類似薬の開発
出典: フリー百科事典『ウィキペディア(Wikipedia)』 (2021/11/06 04:07 UTC 版)
ジョンソン・エンド・ジョンソン社は光学異性体のうちS体 (エスケタミン(英語版)) のみを含有する点鼻薬を開発し、2013年にはアメリカ食品医薬品局(FDA)から治療抵抗性うつ、2016年には自殺念慮を伴う大うつ病性障害に対する「画期的治療薬」の指定を受けた。2019年2月には専門家パネルがFDAに対しエスケタミン点鼻スプレーの承認を勧告した。商品名SPRAVATOとして承認された。治験の際に一部の被験者で鎮静や視覚障害、発話困難、錯乱、麻痺、めまい・失神が見られたことから、投与は医療機関で行い、最低2時間は経過観察するという条件が付された。 日本では、千葉大学がケタミンのR体 (アルケタミン)、ヤンセンファーマがエスケタミンを研究している。 アメリカのノーレクス社は、2014年12月に、ケタミン様薬剤GLYX-13について、うつ病患者の約半数で症状を改善し、幻覚の副作用もなかったとする臨床試験結果を発表した。

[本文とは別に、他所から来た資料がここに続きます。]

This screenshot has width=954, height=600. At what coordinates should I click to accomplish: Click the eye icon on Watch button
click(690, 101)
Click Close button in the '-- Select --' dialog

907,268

スイスのロシュ社も、グルタミン酸経路を標的とするdecoglurantを開発して臨床試験を行っていたが、第II相まで進めたところで期待する効果が得られないとして開発中止された。こうした研究の一方で、精神活性作用が弱いとはいえ(既に特許の切れた)ケタミンより、特許が有効で高額なケタミン様物質を用いることには倫理的な問題があるとも指摘されている。